Discussion of CS coding challenge

Kyle Willett

28 Jul 2016

My code solving the CS challenge of sorting a list of strings while separating integers and strings was written in Python. The code itself is here and the accompanying suite of tests is here.

I tried to minimize the number of external packages used in solving this problem. The only imports beyond the standard Python namespace are sys (which is needed to handle arguments from the command line) and collections.deque. The latter is part of the core Python package, but does need to be imported. A deque isn't strictly necessary to solve the problem, as I could have replicated the same behavior by slicing a list from the front and end. The coding is slightly simpler, though, and may save slightly on run time.

The run time for this algorithm isn't particularly efficient. There are at least four operations of $\mathcal{O}[n]$ (where $n$ is the length of the string in characters), including reading and writing the file, checking every character for non-alphanumeric or - values, and then placing sorted values into a new array.
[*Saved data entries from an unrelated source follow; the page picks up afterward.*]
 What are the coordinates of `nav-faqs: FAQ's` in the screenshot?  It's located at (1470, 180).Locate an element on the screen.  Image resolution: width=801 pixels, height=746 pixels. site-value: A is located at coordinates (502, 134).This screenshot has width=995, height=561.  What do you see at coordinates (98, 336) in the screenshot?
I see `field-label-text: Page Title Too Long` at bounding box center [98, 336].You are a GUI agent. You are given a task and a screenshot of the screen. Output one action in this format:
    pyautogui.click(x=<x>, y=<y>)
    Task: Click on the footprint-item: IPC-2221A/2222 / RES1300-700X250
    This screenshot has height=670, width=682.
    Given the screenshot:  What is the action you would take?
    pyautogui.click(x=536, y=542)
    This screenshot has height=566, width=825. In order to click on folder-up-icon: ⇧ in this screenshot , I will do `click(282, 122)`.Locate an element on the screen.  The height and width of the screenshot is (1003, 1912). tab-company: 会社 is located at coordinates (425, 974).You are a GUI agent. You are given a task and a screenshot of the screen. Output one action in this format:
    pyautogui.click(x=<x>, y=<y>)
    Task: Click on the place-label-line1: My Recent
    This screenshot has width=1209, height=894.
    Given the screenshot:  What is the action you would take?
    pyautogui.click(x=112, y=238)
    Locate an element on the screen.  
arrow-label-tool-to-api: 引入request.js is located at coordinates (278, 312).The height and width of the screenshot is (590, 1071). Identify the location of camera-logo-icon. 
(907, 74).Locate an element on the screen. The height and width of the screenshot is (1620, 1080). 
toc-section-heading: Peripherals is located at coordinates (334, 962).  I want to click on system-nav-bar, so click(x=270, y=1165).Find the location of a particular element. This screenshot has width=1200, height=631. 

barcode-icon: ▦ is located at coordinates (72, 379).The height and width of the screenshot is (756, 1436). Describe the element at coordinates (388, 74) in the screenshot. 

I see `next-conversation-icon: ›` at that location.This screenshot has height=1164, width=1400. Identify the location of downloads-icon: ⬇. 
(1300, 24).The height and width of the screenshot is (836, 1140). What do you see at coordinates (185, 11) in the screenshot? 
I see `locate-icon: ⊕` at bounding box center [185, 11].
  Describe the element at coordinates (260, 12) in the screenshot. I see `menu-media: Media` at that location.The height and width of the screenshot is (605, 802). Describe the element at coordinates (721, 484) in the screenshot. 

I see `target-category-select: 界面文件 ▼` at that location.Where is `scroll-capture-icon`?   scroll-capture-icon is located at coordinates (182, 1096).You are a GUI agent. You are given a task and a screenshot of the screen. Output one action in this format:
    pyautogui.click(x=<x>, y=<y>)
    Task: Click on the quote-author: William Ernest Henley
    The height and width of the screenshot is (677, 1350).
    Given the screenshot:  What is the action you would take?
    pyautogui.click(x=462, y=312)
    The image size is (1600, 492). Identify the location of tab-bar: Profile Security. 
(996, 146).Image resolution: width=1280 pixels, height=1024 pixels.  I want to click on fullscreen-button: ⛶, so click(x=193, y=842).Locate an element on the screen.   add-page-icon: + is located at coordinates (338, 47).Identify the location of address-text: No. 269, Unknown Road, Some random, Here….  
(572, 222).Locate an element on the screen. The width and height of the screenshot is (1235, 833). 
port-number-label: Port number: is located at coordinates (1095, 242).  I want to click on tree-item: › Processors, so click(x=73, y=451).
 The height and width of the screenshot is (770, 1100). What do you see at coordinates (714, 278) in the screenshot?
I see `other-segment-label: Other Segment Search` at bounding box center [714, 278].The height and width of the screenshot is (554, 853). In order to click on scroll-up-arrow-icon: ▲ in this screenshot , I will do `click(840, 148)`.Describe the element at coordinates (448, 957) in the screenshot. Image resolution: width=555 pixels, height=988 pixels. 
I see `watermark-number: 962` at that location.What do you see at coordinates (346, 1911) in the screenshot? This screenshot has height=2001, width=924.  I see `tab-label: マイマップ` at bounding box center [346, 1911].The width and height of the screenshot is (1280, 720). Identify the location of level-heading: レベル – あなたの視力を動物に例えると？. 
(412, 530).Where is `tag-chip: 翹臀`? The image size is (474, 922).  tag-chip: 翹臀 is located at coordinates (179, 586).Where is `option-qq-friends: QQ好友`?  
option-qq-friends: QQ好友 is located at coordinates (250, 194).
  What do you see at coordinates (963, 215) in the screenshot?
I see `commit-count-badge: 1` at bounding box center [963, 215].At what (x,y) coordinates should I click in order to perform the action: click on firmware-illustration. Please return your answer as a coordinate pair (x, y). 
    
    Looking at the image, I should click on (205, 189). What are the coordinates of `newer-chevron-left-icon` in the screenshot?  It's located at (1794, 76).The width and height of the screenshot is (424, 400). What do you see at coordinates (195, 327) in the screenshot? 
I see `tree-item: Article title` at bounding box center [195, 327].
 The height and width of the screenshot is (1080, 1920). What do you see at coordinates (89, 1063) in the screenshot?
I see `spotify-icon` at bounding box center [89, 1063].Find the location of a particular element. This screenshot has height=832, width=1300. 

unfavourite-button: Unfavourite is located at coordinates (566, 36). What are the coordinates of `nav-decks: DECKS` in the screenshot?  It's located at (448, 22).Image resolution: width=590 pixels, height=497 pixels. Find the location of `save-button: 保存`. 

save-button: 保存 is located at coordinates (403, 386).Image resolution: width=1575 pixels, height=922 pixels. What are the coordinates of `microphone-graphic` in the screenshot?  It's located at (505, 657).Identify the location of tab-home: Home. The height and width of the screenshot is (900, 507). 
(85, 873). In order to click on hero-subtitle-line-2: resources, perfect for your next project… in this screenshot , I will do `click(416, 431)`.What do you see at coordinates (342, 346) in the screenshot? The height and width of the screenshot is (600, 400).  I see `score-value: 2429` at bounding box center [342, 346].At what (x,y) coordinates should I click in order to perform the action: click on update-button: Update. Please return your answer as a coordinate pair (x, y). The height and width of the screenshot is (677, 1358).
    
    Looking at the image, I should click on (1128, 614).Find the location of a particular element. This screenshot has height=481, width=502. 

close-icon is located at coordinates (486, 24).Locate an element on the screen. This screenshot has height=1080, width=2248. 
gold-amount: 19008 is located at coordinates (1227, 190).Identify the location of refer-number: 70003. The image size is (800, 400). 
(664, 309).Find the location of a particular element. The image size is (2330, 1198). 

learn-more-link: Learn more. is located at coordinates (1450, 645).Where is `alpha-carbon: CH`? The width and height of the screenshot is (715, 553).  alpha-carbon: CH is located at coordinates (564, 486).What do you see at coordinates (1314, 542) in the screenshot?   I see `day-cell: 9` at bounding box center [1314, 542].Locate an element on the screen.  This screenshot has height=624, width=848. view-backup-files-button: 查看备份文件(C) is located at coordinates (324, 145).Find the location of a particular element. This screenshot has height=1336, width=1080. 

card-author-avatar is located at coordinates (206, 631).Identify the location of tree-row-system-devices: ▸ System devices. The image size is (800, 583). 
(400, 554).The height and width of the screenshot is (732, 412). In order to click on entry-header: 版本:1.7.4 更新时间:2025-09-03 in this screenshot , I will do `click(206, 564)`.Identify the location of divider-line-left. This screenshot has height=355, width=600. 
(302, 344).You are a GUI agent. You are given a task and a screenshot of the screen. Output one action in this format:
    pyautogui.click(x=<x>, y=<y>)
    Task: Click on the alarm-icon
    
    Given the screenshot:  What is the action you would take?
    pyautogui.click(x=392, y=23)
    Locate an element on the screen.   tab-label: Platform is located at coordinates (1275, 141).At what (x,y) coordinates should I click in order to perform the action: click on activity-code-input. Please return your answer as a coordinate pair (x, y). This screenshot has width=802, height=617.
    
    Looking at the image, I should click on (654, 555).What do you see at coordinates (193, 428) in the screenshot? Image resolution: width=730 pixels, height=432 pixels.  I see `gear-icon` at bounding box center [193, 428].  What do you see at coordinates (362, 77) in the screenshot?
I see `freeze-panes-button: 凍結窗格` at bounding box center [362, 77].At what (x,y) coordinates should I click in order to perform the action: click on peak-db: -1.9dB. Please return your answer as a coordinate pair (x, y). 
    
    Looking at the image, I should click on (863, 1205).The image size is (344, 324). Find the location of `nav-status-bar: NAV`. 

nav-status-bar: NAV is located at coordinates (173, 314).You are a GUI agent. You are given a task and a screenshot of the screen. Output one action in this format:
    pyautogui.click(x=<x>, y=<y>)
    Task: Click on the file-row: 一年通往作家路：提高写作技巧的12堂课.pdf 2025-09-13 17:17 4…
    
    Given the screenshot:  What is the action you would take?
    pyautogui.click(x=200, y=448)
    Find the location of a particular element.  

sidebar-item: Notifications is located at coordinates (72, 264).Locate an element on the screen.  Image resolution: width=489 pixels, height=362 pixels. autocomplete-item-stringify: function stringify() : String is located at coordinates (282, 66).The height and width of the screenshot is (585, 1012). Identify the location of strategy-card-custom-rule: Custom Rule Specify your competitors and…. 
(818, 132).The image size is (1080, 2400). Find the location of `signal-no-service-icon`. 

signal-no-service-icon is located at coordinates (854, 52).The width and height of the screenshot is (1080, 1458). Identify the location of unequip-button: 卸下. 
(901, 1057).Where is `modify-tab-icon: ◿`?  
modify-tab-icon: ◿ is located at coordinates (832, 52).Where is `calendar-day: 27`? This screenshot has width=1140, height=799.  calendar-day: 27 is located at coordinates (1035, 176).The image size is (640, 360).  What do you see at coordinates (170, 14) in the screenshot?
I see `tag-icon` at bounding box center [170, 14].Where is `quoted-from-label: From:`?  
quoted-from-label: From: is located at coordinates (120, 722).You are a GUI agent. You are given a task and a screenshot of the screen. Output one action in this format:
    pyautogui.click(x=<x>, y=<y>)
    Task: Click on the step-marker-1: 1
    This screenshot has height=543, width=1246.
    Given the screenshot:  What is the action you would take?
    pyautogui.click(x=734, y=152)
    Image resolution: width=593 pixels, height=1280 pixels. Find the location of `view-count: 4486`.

Separate subsets of words and integers are sorted using the Python native timsort, which has average performance of $\mathcal{O}[n\log n]$. Processing a list of 2 million elements as reverse-sorted integers (one of the longest and most pathological cases I could think of) takes ~6 seconds on my laptop.

If I were to work on this further, I'd add:

  • consideration for Unicode characters
  • more test cases
  • splitting the functions in sortThis.py into more basic units
  • consideration of uppercase vs. lowercase strings

In [ ]: